Excerpted passage:
----
We’ve been studying important colonial figures this semester. So far, it has just been founding fathers. We’re spending a bit more time on Benjamin Franklin – since there is a bit more to his story. For starters, we researched his inventions. We really liked the glass armonica. Clever fella.

Based on the stank eyes in both portraits, I’m guessing the girls are tired of drawing old white men, so our next person will be someone who is not a founding father.

^ Even one of our nature poems was written by Benjamin Franklin. ^

We accompanied as many lessons as we could with some sort of art activity (surprise surprise). Spent the chilly mornings on the porch for Bible time and the evenings indoors by candlelight (’cause they fancy) finishing up work they intentionally left unfinished so they could work slowly among the candles. The middle of the month was hot so we nixed the candles – but they’re making a comeback this week.

We read a stupid amount of books. Yay! Along with Mae’s independent reading, short stories, biographies, and quick novels –  I read them a few larger novels at an hour a day pace throughout the month and Zack began to work through The Lord of the Rings with them every night before bed – even if it meant they had to stay up past their bedtime. A sacrifice they were happy to make.

I enjoy reading and discussing stories with my girls. They always have so many wonderful, insightful questions. Fall read-alouds require candles!, and background (read : easily ignored) jazz or other classical music (such as Hans Zimmer or Pixar soundtracks), and in the case featured above, it required coloring books. I usually give them an activity to do, such as working with clay, coloring, Legos, or painting.

*We do this while G is sleeping or in the evening after he has gone home.

Mae learned how to use a dictionary! What a big help that will be for my vocal cords! She picked it up instantly. I guess I shouldn’t have been surprised, but I was.

She chose yodel to be her first investigated word. She then, on her own, grabbed some paper, copied the definition and drew a man yodeling on the back. She spent the following hour or so looking up her favorite things – Paris, panda, etc. – and investigated random words – Black Sea, month, sign language and so on. She gave a presentation on the words she researched. It was delightful.

We received our first Little Passports package. Our first country is BRAZIL! Can you believe it?! We’ve got this in the bag! Feijoada and guarana for daaaays!!!! Also, black beans and rice for days, but that’s not so unusual for us.
----
Dataset:
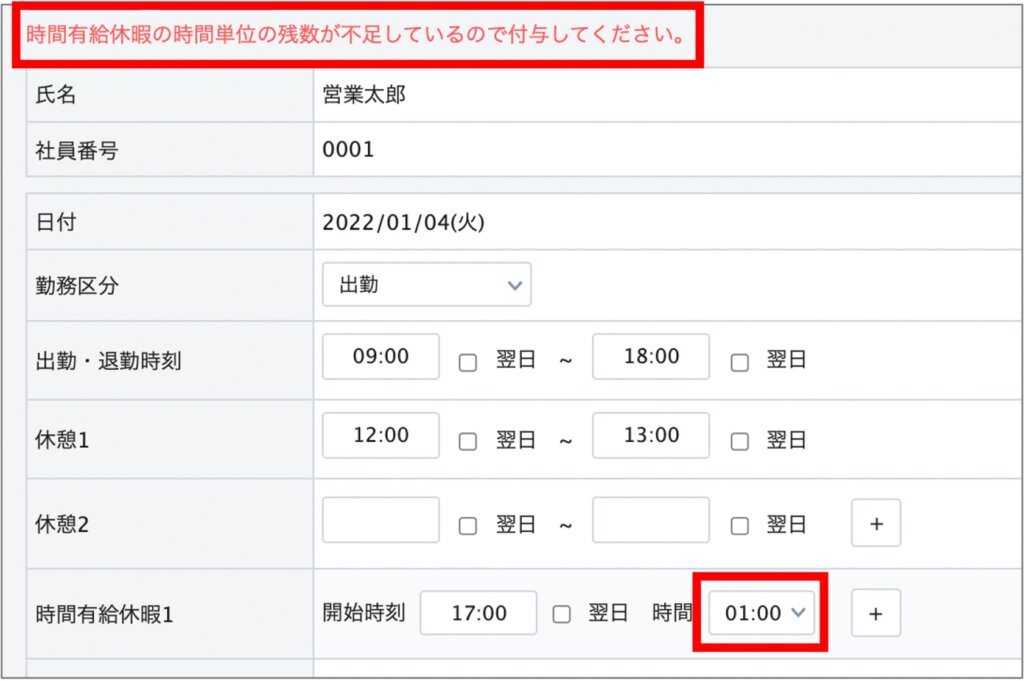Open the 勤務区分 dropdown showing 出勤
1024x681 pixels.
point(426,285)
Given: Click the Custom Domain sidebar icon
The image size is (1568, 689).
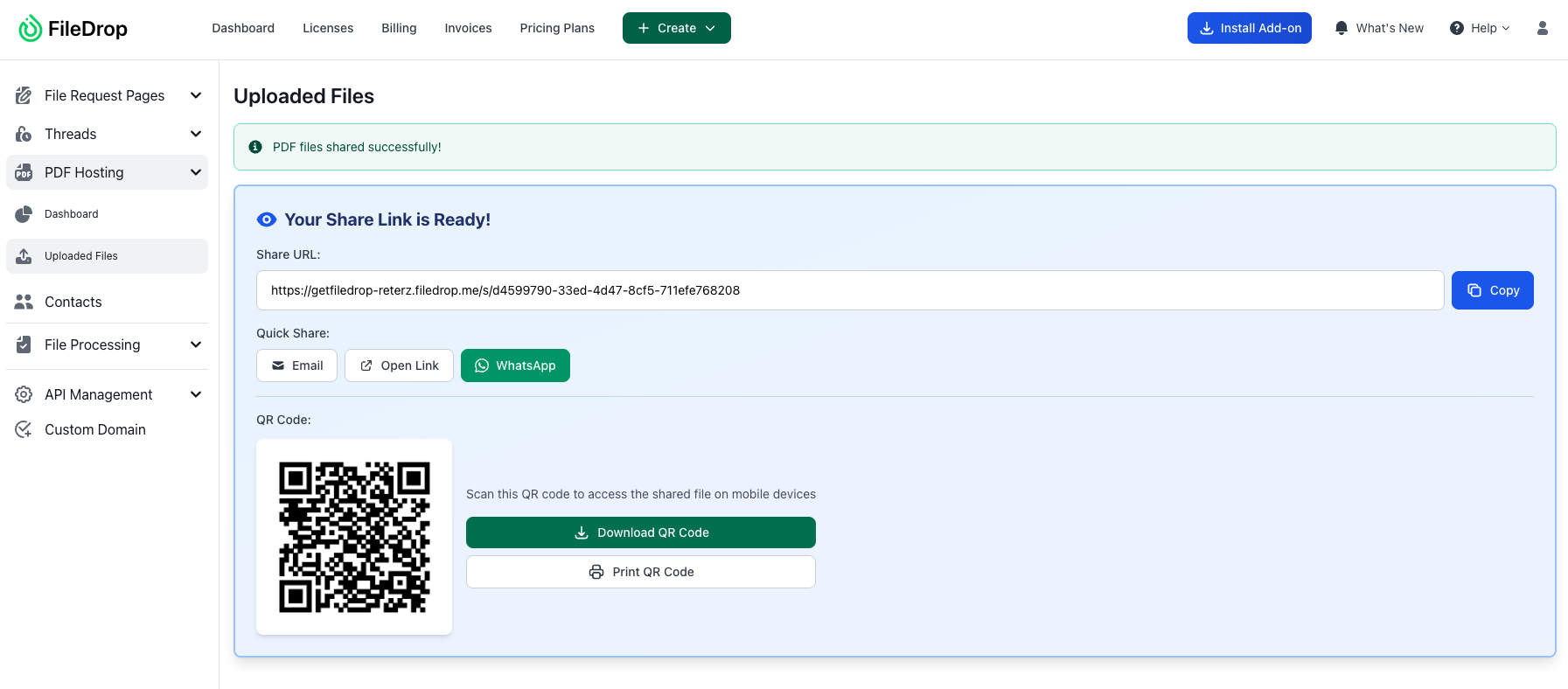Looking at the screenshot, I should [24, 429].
----
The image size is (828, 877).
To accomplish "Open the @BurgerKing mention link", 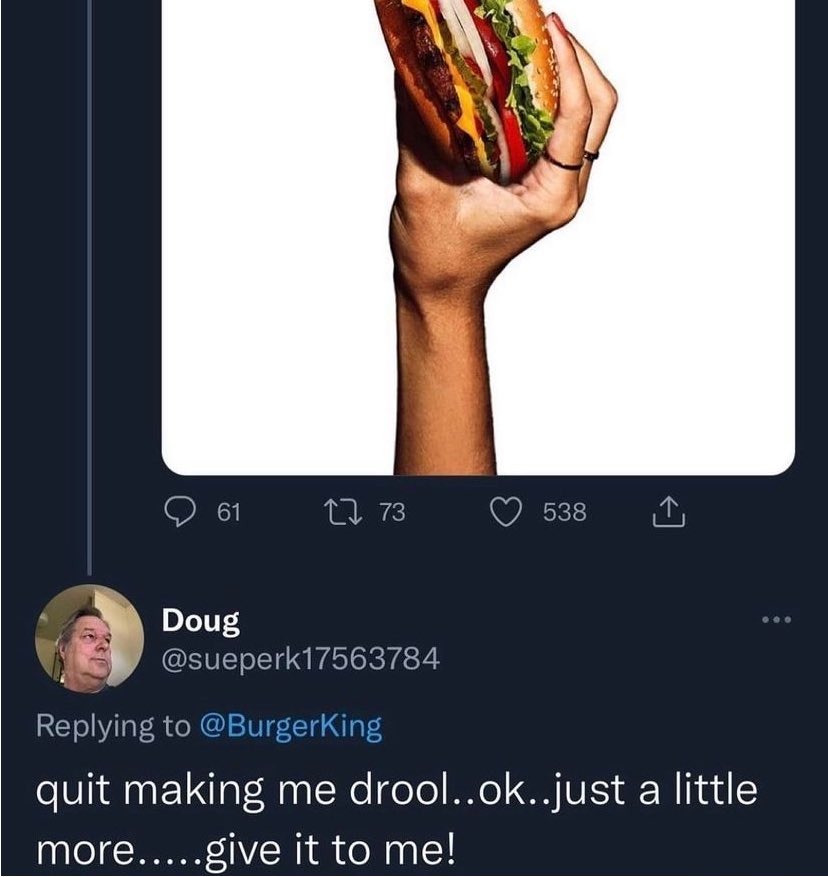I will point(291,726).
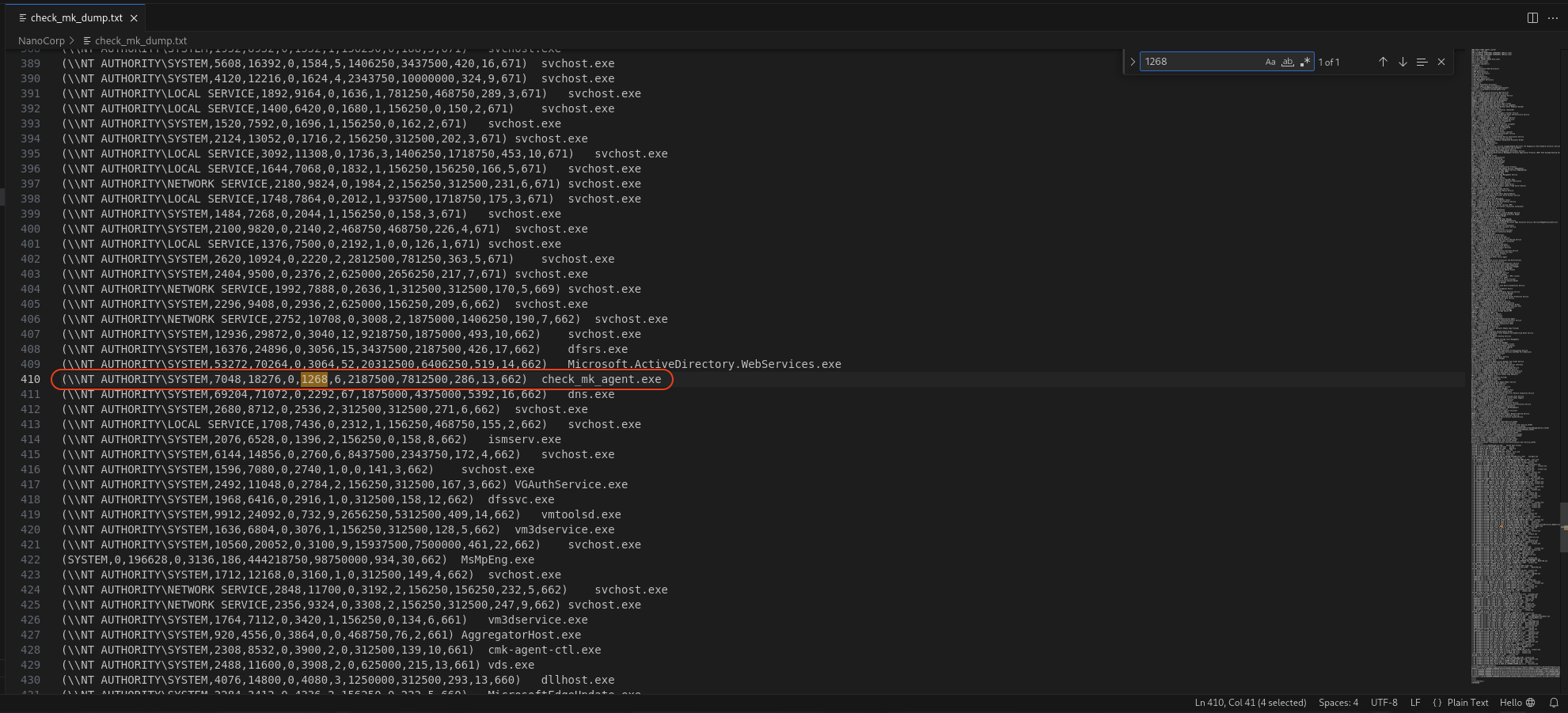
----
Exercise goal: Carry on the homeschool update from where it stops.

Task answer:
The world map is hung up in the girls’ room and they’ve placed a pin on Brazil. We’re going to learn a bit of Portuguese and figure out some Brazillian desserts as well as investigate everything the package came with. We know plenty about the culture, so will be nice to learn a bit about the jungle areas. We’ve gathered all of our Brazillian items from around the house (Mae’s idea) and done the activity book that came along with it. There is also online stuff on their site, so I’ll have to figure that out. It’s going to be fun!

We’re trying to soak up the last bit of bug weather (though, we’re over the hot weather!). We have seen a ridiculous number of stick bugs and mantis in the past month! Never gets old for me. We also caught a few toads. Some at the river, but most in our yard. We found a caterpillar on our neighbor’s porch yesterday and decided to bring it home. It will become a moth, I believe. We’ve made it a little home and filled it with what the internet says are it’s favorite foods (the evergreen stems, not the leaves Rae put in there). So far so good – which means for, at least the rest of September, we’ll have a class pet. (It’s in our Ikea greenhouse. You can kind of see it behind the Little Passports box up there.)

BUT! I’m ready for the abundance of birds the fall and winter bring our way and believe we’ve done well for ourselves in the way of bug investigations over the past season.

AND! We took our first field trip of the school year! We went to the zoo on a very hot hot hot day. My parents were so wonderful and tagged along to help me manage all four kids. Their presence was crucial! (Zack and the boys’ mom plan on tagging along for future trips)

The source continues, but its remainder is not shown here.